FISA is broad in scope and liability under it is not restricted to Canada but carries extra territorial effect. The Act states that its provisions must be followed by anyone sending an 'electronic message' that is sent or accessed from a computer system in Canada. It is therefore possible that electronic commercial mail sent from the United Kingdom (or anywhere else) may be subject to FISA if such mail is accessed or received through a computer system located in Canada. It will be interesting to see how FISA will be enforced internationally. Unfortunately, PECR does not appear to benefit from a similar geographic scope. However, due to the nature of the EU member states it is possible for a recipient in the United Kingdom to bring a complaint against someone in another member state. PECR does not place any duty on the Information Commissioner to enforce where he has been so asked and does not require him to investigate any complaint he receives. It is entirely up to him to decide whether and how he pursues any such complaint.

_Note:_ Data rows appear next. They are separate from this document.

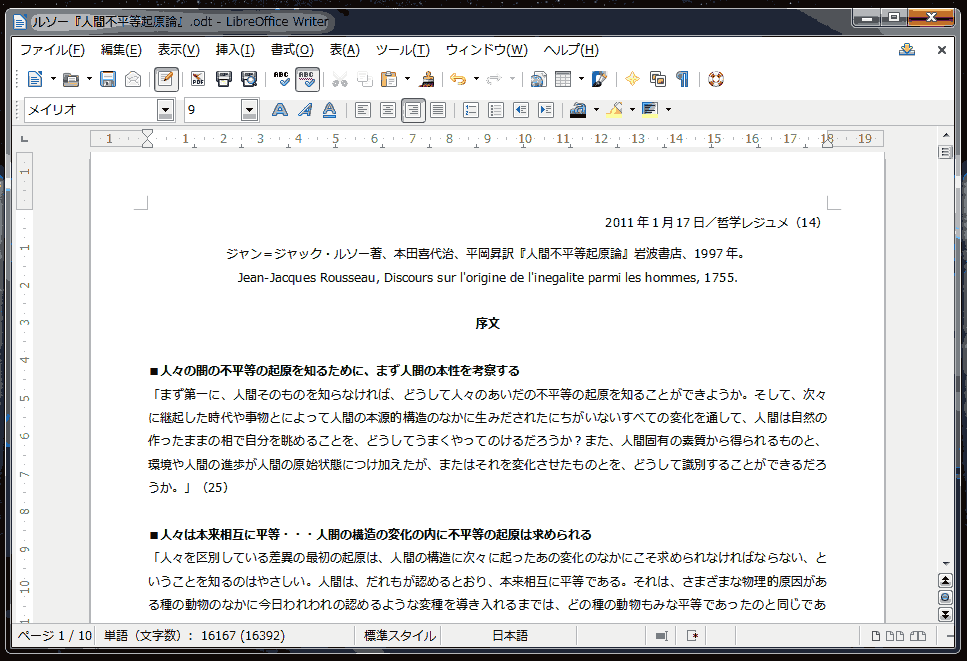Image resolution: width=967 pixels, height=661 pixels.
Task: Open the Gallery from the toolbar
Action: (656, 79)
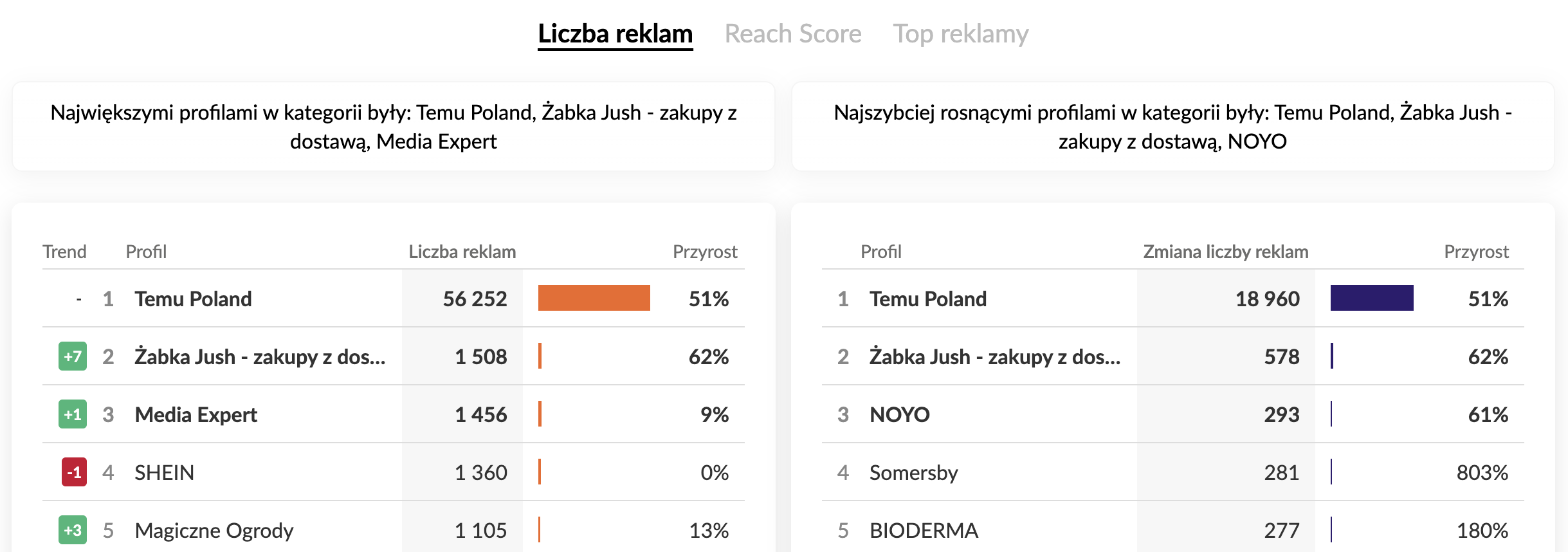Viewport: 1568px width, 552px height.
Task: Select SHEIN in the profile ranking
Action: click(164, 473)
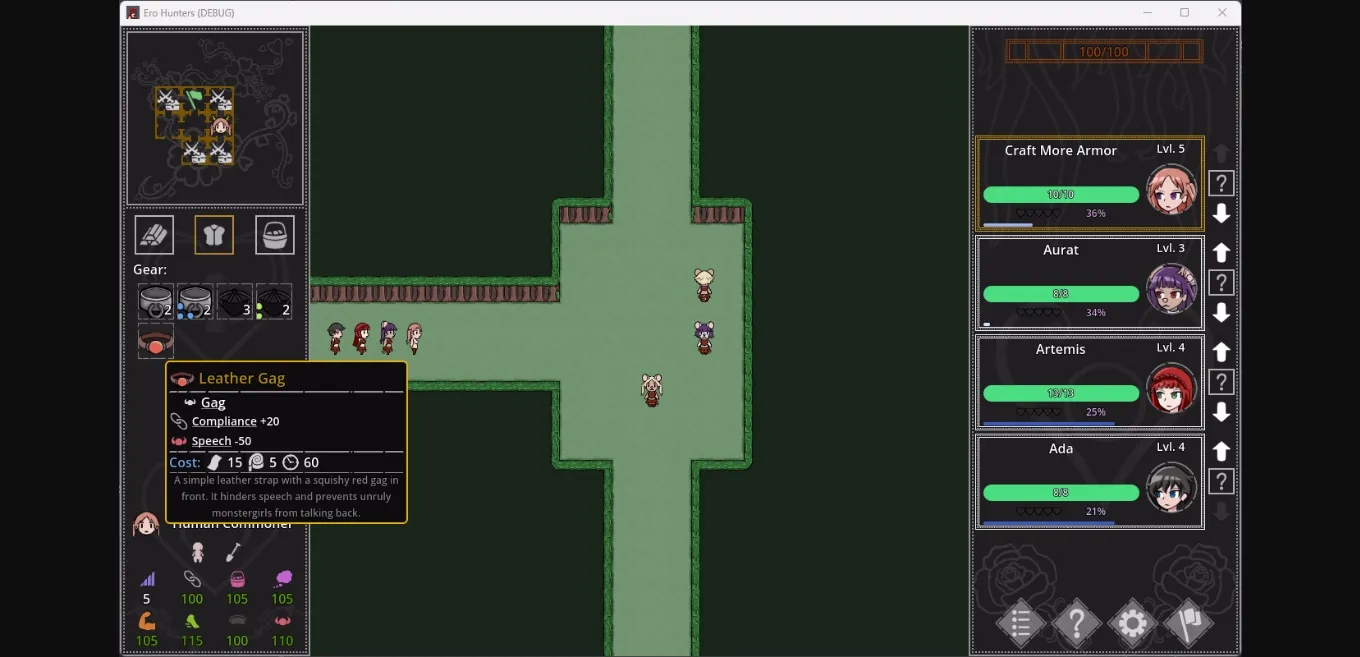Open the settings gear icon
1360x657 pixels.
pyautogui.click(x=1132, y=623)
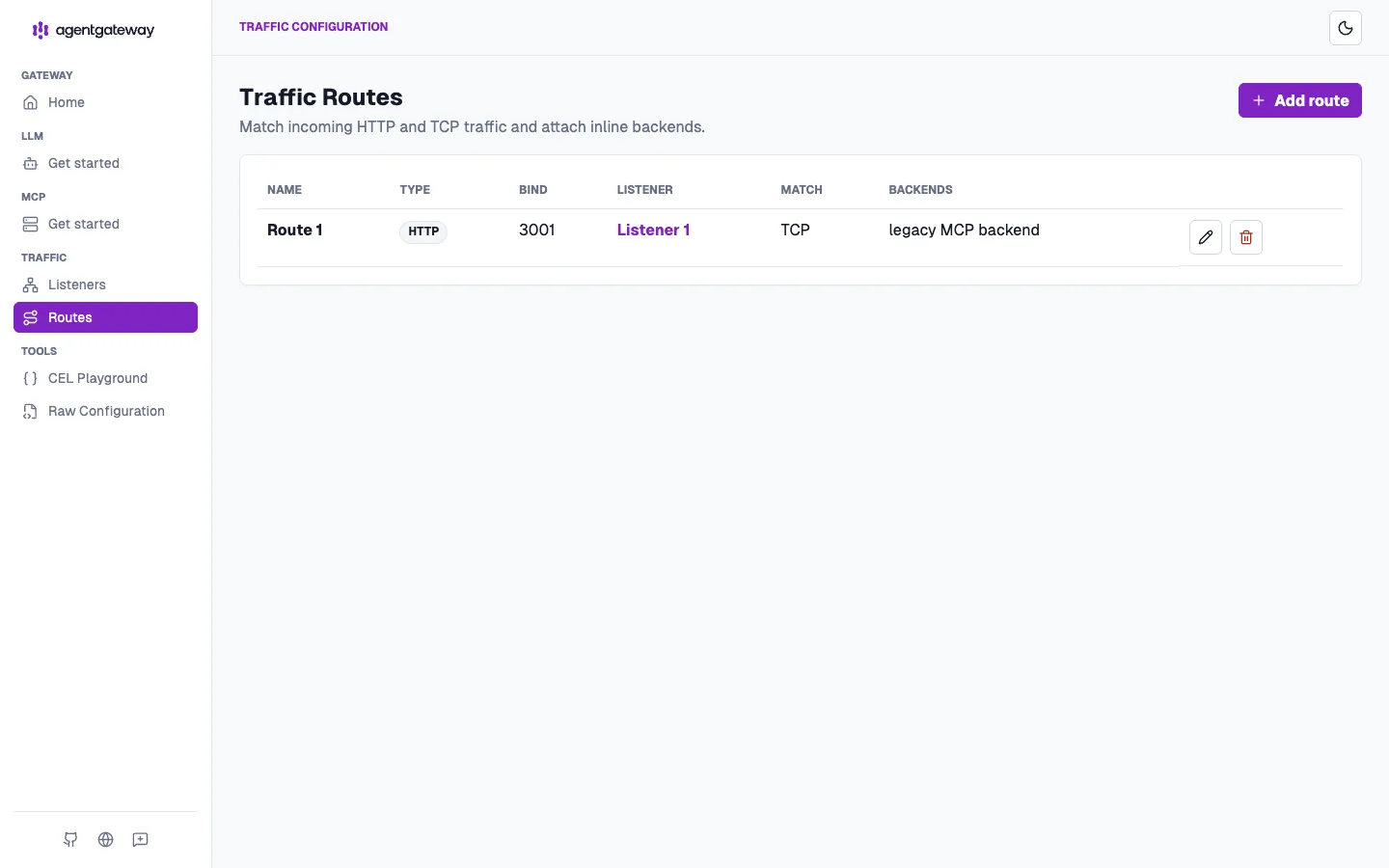The image size is (1389, 868).
Task: Open the Listener 1 link
Action: pos(653,230)
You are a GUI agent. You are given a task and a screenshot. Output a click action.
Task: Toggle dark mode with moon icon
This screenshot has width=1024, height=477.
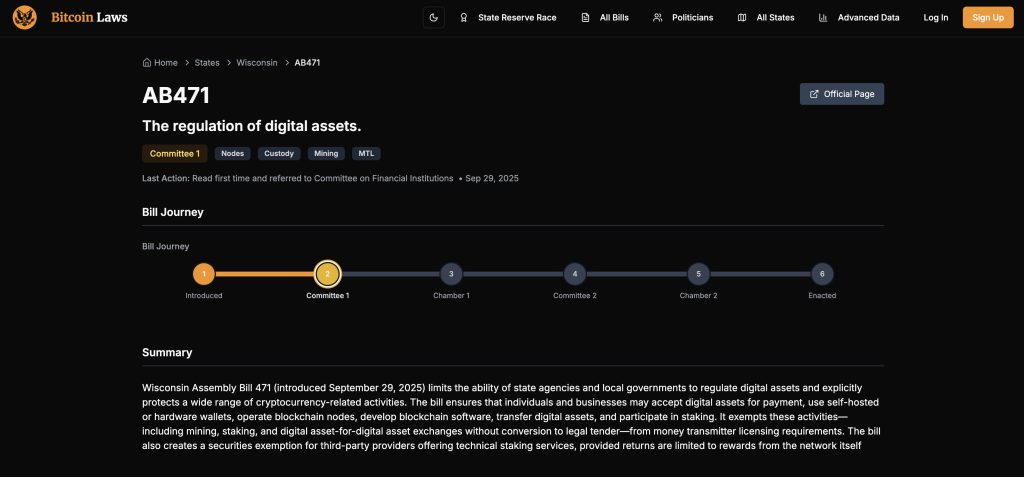(x=433, y=17)
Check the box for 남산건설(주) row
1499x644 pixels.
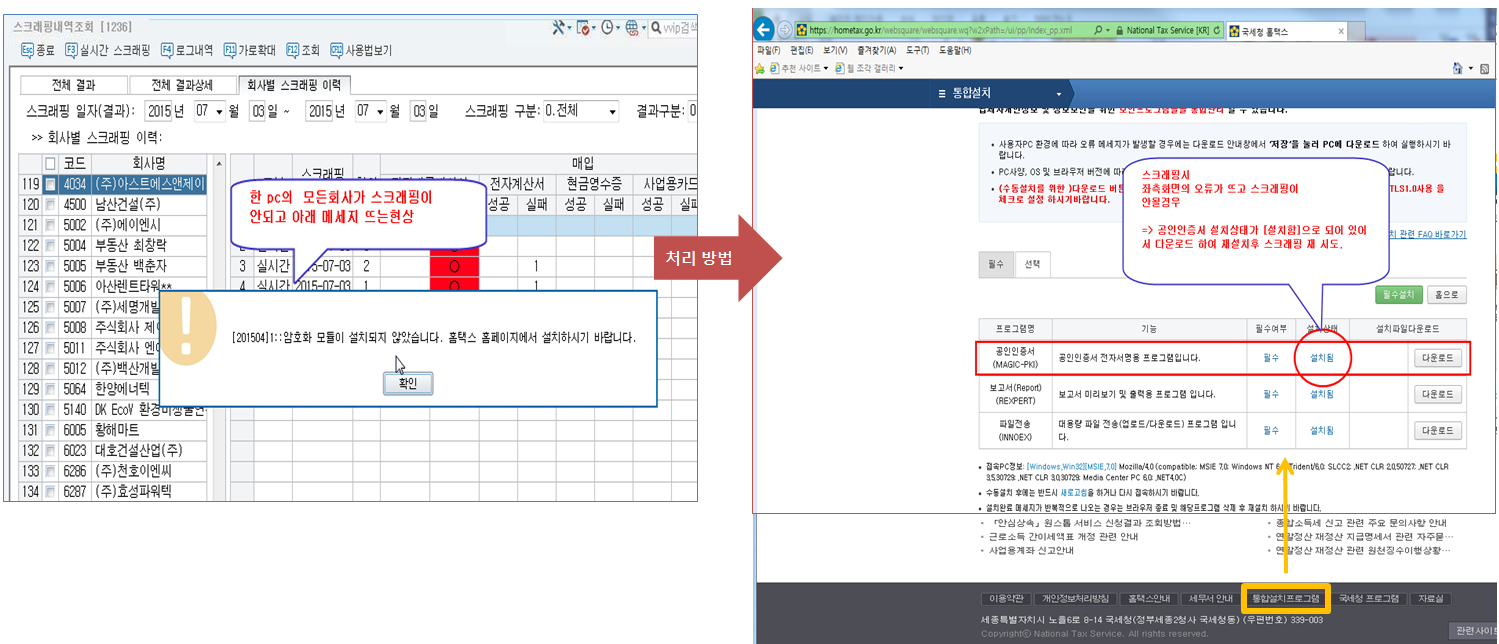[x=50, y=204]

In order to ensure PECR and FISA are being complied with businesses will not only need to understand their legal obligations and be aware of any changes but also utilise good record keeping and organisational skills. Below are a few suggestions to assist businesses in complying with the legislation:
- always include clear opportunities to opt-in or opt-out (as appropriate) when initially collecting personal data and when marketing to existing customers. Information should be provided so as to enable individuals to fully appreciate what they are consenting to;
- it will also be good practice, when obtaining consent, to seek confirmation that the individual recipient is happy to receive emails about products and services that you want to market to them, or about products and services other members of your group may offer;
- a clear statement of identity and valid contact address will need to be included for opt-outs on all marketing communications;
- as good practice, a valid website address (where further valid contact details can be found) or a valid PO Box number should be included in any promotional text message;
- once consent has been obtained, records of consents should be retained;
- records of consents should be kept under review and separate records or databases distinguishing between individuals to whom the business can and cannot send electronic mail should be maintained;
- check the Preference Services and remove any new registrants from your database;
- companies sending marketing e-mails from outside Canada should either take steps to prevent them being received within Canada or ensure that they comply with FISA.